The Question of Destiny. Anthroposophical Leading Thoughts #44, #45, #46

Saint Francis receiving the stigmata


Rudolf Steiner:

44. We should pass on to a spiritual-scientific treatment of the question of destiny by taking examples from the life and experience of individual men and women, showing how the forces of destiny work themselves out, and the significance they have for the whole course of human life. We may show, for instance, how an experience which a man undergoes in his youth, which he can certainly not have brought upon himself entirely of his own free will, may nonetheless to a large extent give shape to the whole of his later life.
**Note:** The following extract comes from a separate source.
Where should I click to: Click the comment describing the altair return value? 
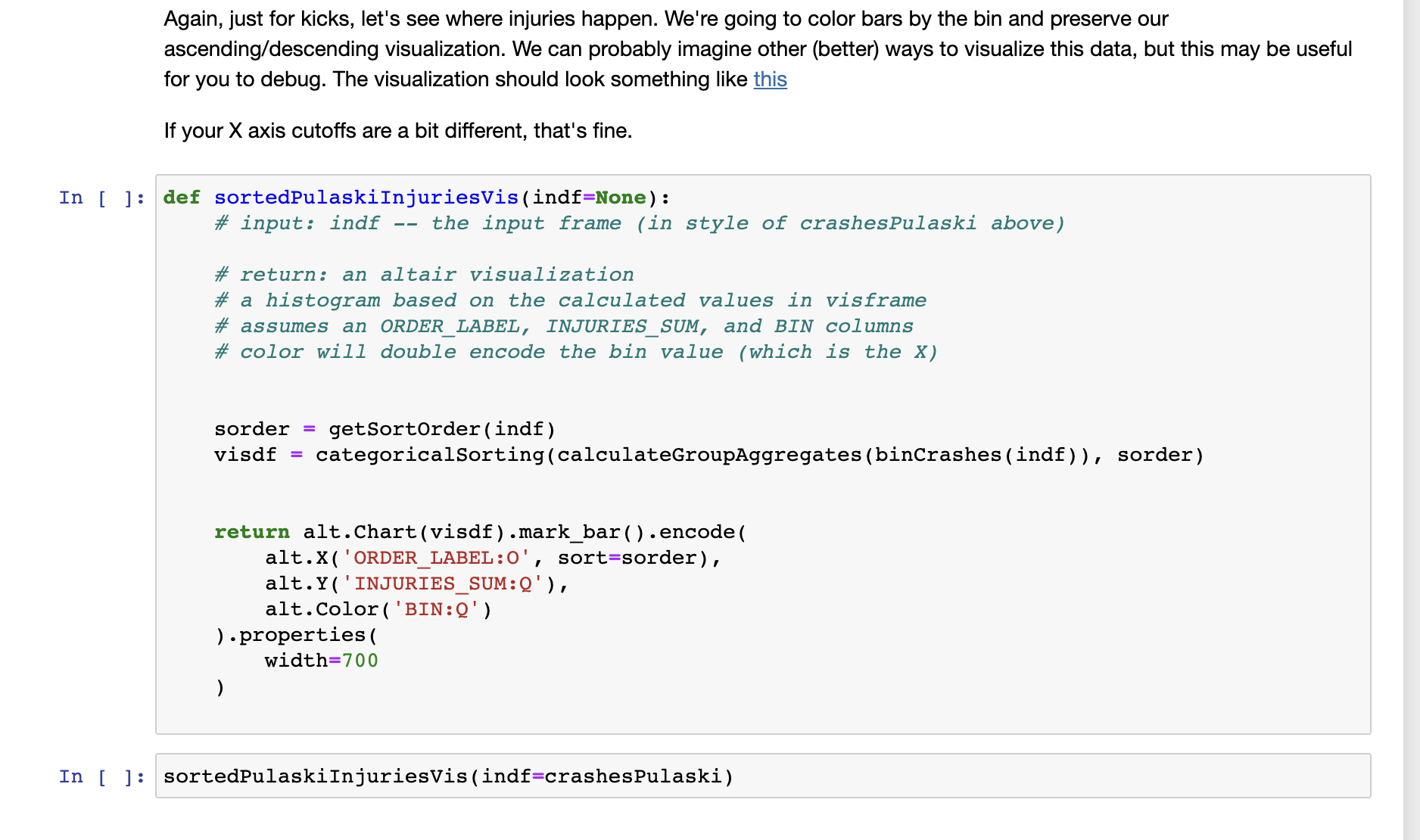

45. We should describe the significance of the fact that in the physical course of life between birth and death the good may become unhappy in their outer life, and the wicked at any rate apparently happy. In expounding these things, pictures of individual cases carry more weight than theoretical explanations; they are a far better preparation for the spiritual-scientific treatment of the subject.
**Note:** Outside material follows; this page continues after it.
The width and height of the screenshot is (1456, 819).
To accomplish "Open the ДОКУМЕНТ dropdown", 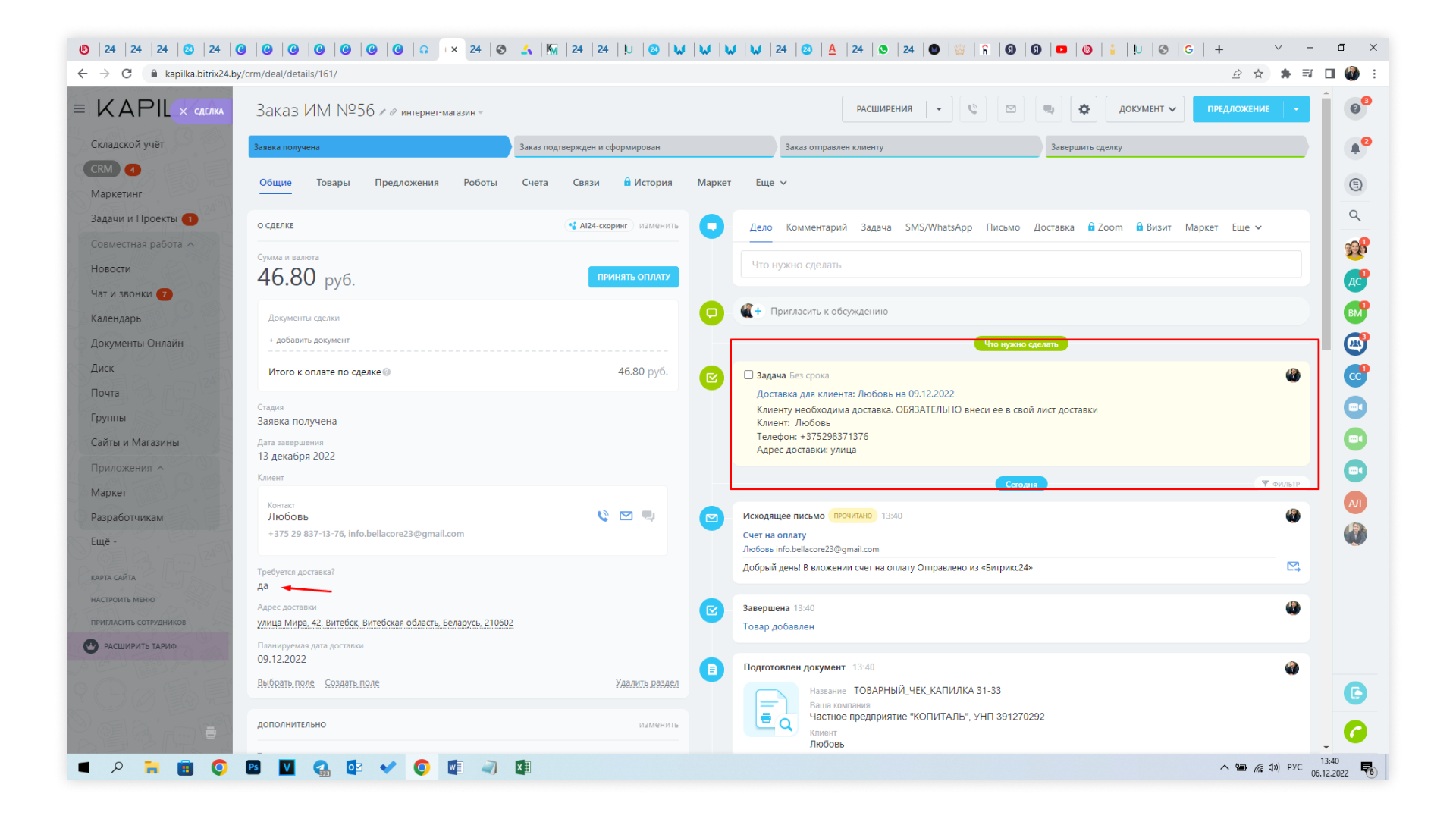I will [1146, 109].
46. Events of destiny which come into the life of man in such a way that their determining conditions cannot possibly be found in his present life should be cited. Faced with such happenings, a purely reasonable view of life already points in the direction of former lives on Earth. It must of course be made clear by the very way in which these things are described that no dogmatic or binding statement is implied. The purpose of such examples is simply to direct one's thoughts toward  a spiritual-scientific treatment of the question of destiny.